When you are young, summer is non-stop fun: visiting a family cottage, sailing on somebody’s boat or just spending a day at the beach. Fun, fun, fun!

It’s only as you get older that you realize: Somebody had to put a lot of work into those places before the fun could begin. And more and more — that somebody is you.

I have lowered my sights. All I wanted was a barbecue. After a long, exhausting week, I thought a barbecue for friends would be a nice way to relax.

I could not have been more wrong.

First, there was deciding the menu. Burgers are easy to eat, and cook, but not so easy to make, unless you use the pre-made patties that I can never find in the store when I want them. Steak is too expensive, fish falls apart—that leaves chicken.

I remembered a recipe a friend of mine used, a marinade with ginger and soy sauce, and decided to try that one. So I ran to the store and bought chicken cutlets and salad fixings, and raced home to start the marinade.

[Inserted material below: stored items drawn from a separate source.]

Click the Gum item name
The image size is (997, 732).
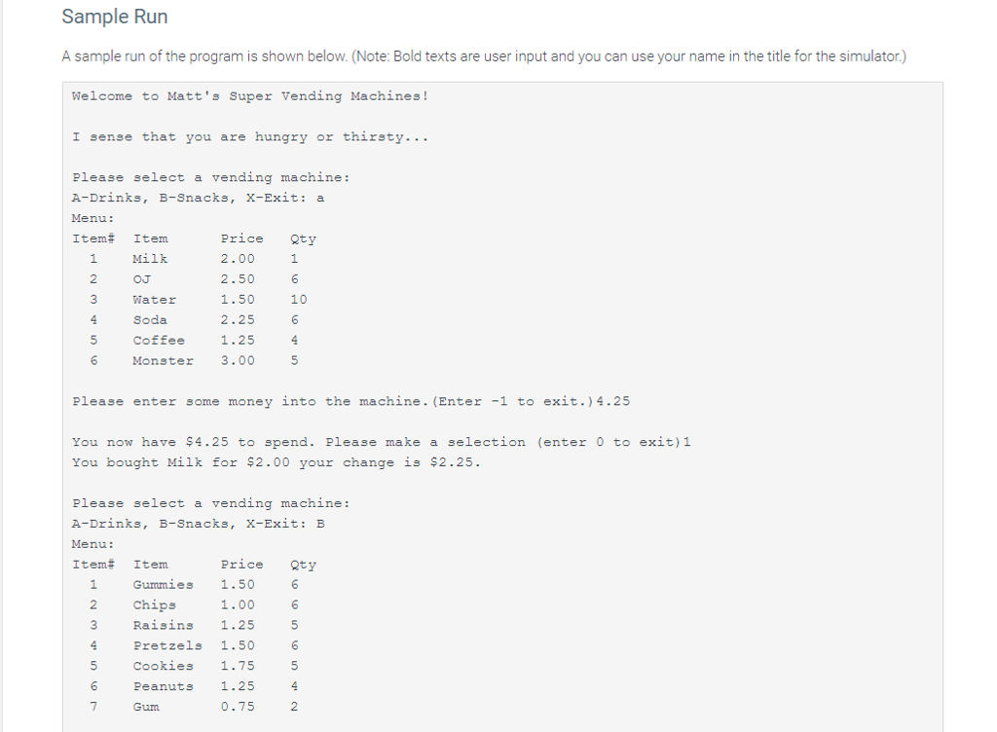(x=146, y=707)
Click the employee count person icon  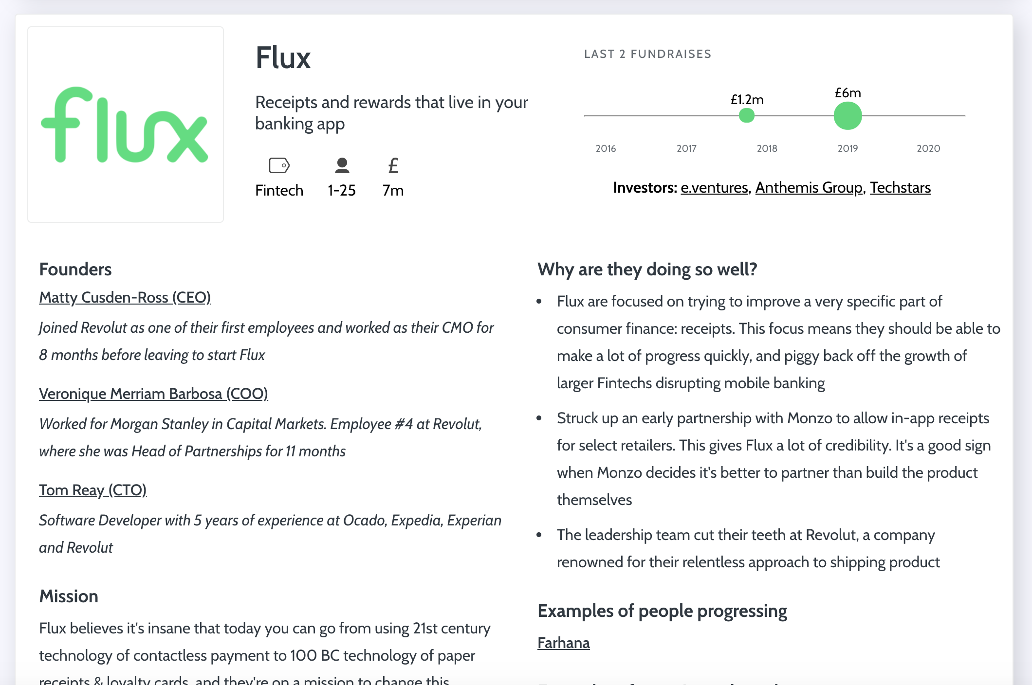pos(342,165)
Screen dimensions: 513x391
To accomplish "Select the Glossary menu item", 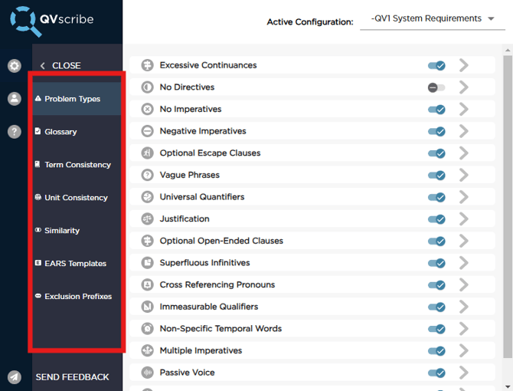I will coord(60,132).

Oops! I forgot to check my spice cabinet before I began. Halfway through the recipe, I ran out of soy sauce and ginger. Back to the store. Oh, and olive oil. And Ziploc bags to marinate the meat in, because that really works much better than the Corningware my mother used.

Finally, the food is prepared and waiting in the fridge. Time to go out back and check on the table and chairs.

Here’s something else I forgot — I haven’t used this furniture since last summer or cleaned it. Everything’s filthy and dusty, and needs hosing off. Which then means it must also be towel dried, by hand, as now there isn’t enough time for it to dry in the sun. This step would be great for developing biceps and abs — if I had any.

Now, where is that charcoal grill? It was somewhere in the garage when last seen, also last summer — but we’ve had a contractor making that garage his center-of-Casa-Judy-operations since then, and nothing is where we left it. At last I find it, sitting in a corner, under a stack of rakes and snow shovels. (Truly, a garage for all seasons.)

It is another hour before my two boys — whose simultaneous visit home I am trying to celebrate — think to ask if we still have any charcoal briquettes.

“Don’t tell me I have to go back to that store again for charcoal? Or anything else? They’ll be putting my picture up in the entrance….”

“Don’t worry, Mom, we can get it all.” And they’re off to the store.

I finally unearth the tablecloth I always used for that picnic table. I remember cleaning it before putting it away, but somehow there is still a sticky patch of ketchup or barbecue sauce. (“Or maybe it’s blood” remarks my spouse, with far too much glee in his voice.)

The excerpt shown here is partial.